▶ Source text
──────────
Andrew D. Bernstein/NBAE via Getty Images
By Rob Mahoney
August 05, 2014

As Team USA moves to Chicago in its continued preparation for the FIBA World Cup, four members of this year's tryout pool will not be making the trip. One of them is Paul George, who suffered a broken leg in USA Basketball's open scrimmage on Friday and won't likely play basketball for the next year. The other three exclusions represent the first roster cuts of this tournament cycle: John Wall, Paul Millsap and Bradley Beal.

The field then narrows to 16, meaning four cuts are still to come in establishing a 12-man roster for competition in Spain. Kevin Durant, Anthony Davis, Stephen Curry, James Harden and Derrick Rose look to be locks for the final 12, leaving just seven available spots between Kyrie Irving, Damian Lillard, Gordon Hayward, Chandler Parsons, Klay Thompson, Kyle Korver, DeMar DeRozan, Kenneth Faried, DeMarcus Cousins, Andre Drummond and Mason Plumlee. Talented players will be cut from the team, as was the case with Wall, Millsap and Beal in this first trimming of the roster.
──────────
▶ Recorded information
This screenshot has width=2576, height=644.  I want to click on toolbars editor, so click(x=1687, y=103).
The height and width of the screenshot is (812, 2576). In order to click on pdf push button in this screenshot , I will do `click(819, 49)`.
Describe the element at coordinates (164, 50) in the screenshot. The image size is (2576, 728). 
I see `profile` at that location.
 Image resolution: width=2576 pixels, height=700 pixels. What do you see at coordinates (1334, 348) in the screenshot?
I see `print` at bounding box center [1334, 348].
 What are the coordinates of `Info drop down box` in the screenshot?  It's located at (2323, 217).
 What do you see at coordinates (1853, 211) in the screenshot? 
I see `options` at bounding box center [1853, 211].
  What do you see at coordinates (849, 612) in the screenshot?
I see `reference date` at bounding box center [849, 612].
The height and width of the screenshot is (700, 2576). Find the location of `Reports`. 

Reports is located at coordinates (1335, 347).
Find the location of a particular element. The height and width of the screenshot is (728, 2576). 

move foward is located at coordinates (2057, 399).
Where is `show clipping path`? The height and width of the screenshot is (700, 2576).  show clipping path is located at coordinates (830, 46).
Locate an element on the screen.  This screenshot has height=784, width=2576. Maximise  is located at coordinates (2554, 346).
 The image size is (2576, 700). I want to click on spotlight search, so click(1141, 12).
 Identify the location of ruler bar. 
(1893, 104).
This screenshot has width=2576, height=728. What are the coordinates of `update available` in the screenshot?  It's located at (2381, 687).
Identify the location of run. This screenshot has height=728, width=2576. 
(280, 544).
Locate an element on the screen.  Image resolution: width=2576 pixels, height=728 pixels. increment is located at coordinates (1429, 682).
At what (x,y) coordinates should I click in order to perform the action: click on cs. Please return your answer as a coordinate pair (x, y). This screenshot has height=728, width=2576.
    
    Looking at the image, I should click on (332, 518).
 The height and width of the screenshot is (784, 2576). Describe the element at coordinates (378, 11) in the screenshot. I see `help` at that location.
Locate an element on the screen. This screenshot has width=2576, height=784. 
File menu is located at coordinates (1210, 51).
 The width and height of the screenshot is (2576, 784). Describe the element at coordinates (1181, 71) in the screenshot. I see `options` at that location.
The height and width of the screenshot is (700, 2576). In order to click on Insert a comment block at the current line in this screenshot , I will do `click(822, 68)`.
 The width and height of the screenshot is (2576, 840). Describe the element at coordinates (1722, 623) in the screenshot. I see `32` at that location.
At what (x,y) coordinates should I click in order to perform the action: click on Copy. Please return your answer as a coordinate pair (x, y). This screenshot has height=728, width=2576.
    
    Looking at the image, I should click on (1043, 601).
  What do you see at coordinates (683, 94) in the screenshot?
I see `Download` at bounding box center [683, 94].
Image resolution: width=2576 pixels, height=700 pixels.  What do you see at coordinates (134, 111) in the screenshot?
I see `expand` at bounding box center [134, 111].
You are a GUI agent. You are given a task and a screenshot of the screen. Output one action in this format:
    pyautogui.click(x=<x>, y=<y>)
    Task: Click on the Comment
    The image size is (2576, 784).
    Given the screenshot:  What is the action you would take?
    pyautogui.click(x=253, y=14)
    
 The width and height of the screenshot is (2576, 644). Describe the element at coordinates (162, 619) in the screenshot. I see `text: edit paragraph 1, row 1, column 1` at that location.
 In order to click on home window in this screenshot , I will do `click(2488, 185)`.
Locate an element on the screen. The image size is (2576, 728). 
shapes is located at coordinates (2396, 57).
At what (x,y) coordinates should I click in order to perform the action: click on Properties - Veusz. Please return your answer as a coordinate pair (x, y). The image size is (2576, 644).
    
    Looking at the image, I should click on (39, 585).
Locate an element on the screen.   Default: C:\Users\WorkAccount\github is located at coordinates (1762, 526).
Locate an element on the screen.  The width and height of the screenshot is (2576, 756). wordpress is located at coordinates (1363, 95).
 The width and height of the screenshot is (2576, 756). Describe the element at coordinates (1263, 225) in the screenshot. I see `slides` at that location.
──────────
▶ Directions
a: From the Team USA roster article, copy the passage starting with "The field then" and going on through "of the roster.".
b: Extend the Team USA roster article past its last sentence.

▶ Responses
a:
The field then narrows to 16, meaning four cuts are still to come in establishing a 12-man roster for competition in Spain. Kevin Durant, Anthony Davis, Stephen Curry, James Harden and Derrick Rose look to be locks for the final 12, leaving just seven available spots between Kyrie Irving, Damian Lillard, Gordon Hayward, Chandler Parsons, Klay Thompson, Kyle Korver, DeMar DeRozan, Kenneth Faried, DeMarcus Cousins, Andre Drummond and Mason Plumlee. Talented players will be cut from the team, as was the case with Wall, Millsap and Beal in this first trimming of the roster.

b:
Paul George's grisly injury may spell doom for next season's Pacers

Wall, despite his standout performance in the NBA, has never been prominent in USA Basketball's plans. He wasn't even included in the original 28-player pool announced back in January, a group that included several younger guards of a lesser pedigree. He came to be included on the initial roster only after several guards had already dropped out, including Chris Paul, Russell Westbrook and Deron Williams. Working against Wall, in part, is his position; he plays at Team USA's most crowded spot, fighting against Curry, Rose, Irving, and Lillard for point guard duties this year. Those are terrific players, all, but with only 12 roster spots in total and less security at other positions, there was no need for five point guards in the mix. USA Basketball managing director Jerry Colangelo and head coach Mike Krzyzewski preferred those four to Wall, marking the end of the 23-year-old's stint with Team USA this summer.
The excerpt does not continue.